N/N: Were people exhausted when the celebrations were finally over?
Rose Within five days, five of the senior people were sick.
The executive producer from Toronto had pneumonia and was hospitalized, I was in bed with the flu for five days, others had stress-related problems too.
N/N: Could you believe that it was over? Or was it over?
Rose It was a 99 per cent stop, but it wasn't a 100 per cent stop.
The public stuff was all over, there was still some wrap-up stuff to be done -- seeing to it that the forward operating location (FOL) was torn apart and things like that.
I still occasionally get phone calls about celebration stuff, not too often anymore, but still a few.
N/N: Do you have a most memorable moment from either that day or any of the times leading up to it?
Rose The stroke of midnight. We were using a computer clock that was set against the official DIAND count-down timer. It felt as though that clock got slower and slower and slower as it moved towards midnight and people were starting to get very impatient.
N/N: What was your family like throughout all of the planning, were they involved too?
Rose One thing that has always been very important to me is that my family is always involved in things with me.
During the planning my wife, Joanne, was my greatest resource.

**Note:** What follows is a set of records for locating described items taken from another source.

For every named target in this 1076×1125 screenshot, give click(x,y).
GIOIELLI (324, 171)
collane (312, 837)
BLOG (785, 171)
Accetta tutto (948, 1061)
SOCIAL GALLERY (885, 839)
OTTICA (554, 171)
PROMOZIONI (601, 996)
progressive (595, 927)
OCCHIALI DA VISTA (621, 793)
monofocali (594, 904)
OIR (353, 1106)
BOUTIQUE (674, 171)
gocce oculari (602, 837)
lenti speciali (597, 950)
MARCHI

I don't doubt her guidance.
N/N: And now that the celebrations are completely wrapped up and you've retired, are you relaxing?
Rose Sometimes I'm restless, but I've taken over a lot of the household things and I think I have a little bit of work lined up for the winter.
N/N: So you're going to drift in and out of retirement?
Rose There are always things to do, but now I have the luxury of being as fussy as a devil in deciding what I will and won't do.
N/N: I understand that you also have a plane? How long have you been a pilot?
Rose For 21 years. Three of us own a plane and a hangar together, a Cessna 172.
N/N: Do you get out flying much?
Rose Yeah, a few hours a month, it's really just like going for a drive in the country.